• I'm sure the govt. can get a cut of their negative profit, yeah

    If they were Tesco, they'd be buying tins of soup for £5 then selling them on for £1.

    It's the oil / gas producers making the big bucks (or, the producers of the aforementioned £5 tins of soup), as the price for their product has gone up due to demand caused by lack of supply, but the costs for producing it have stayed mostly static.

  • Right... major fail on my comprehension there.

    And the price rises are just due to less sellers in the market, so less competition for the remaining right?

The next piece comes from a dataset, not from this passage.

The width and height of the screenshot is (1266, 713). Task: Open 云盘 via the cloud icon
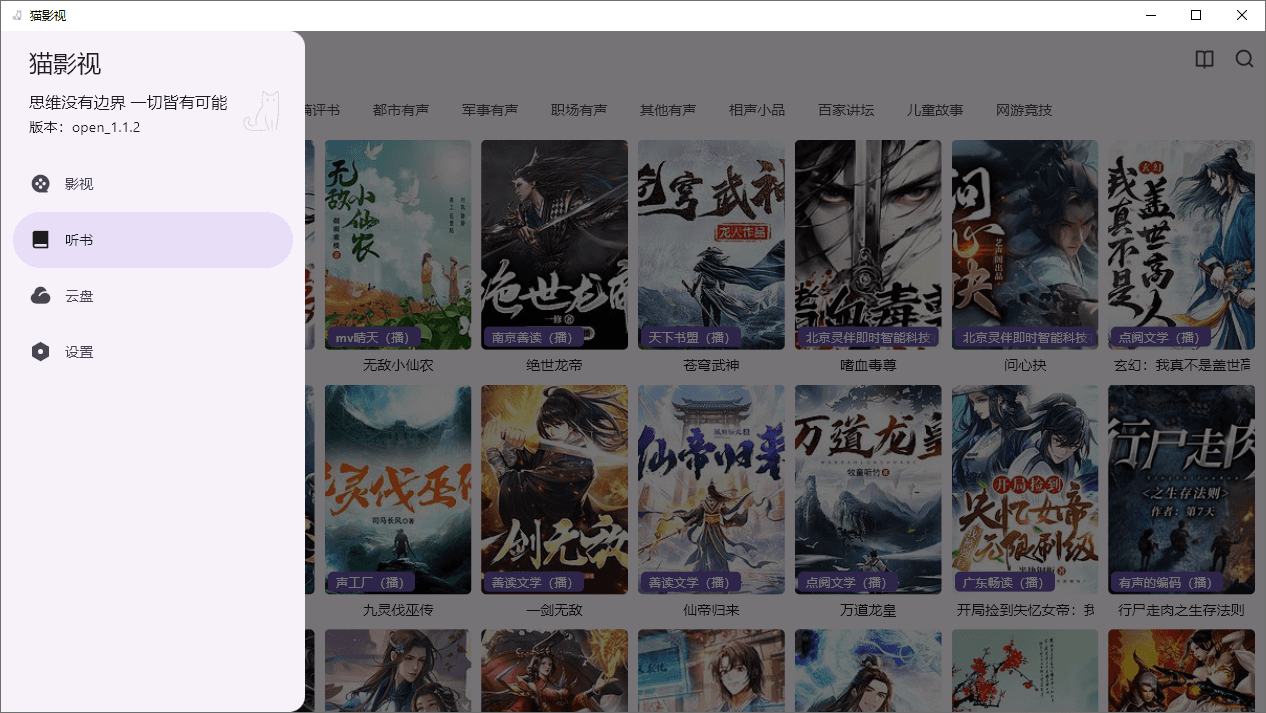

  • Good summary here: https://www.bbc.co.uk/news/explainers-62644537

    It’s not just Russia limiting supplies, but this has been rising for the past year due to a variety of factors (end of lockdown and increase demand in Asia, low wind in Europe…). Russia limiting suppliers and EU embargoes/sanctions have made the global supply situation worse. It’s also worth mentioning that it’s similar to a stock market, and it’s traded partially on confidence. If confidence is low, price goes up even if supply volumes remain the same.

    As Howard said, producers/extractors are having a field day as they can sell a thigh prices. Suppliers have to buy on the open market and as such are affected by the high prices with no reward. There are some suppliers that are also producers (EDF/BG/Shell) and then some suppliers that are just suppliers (Octopus, OVO)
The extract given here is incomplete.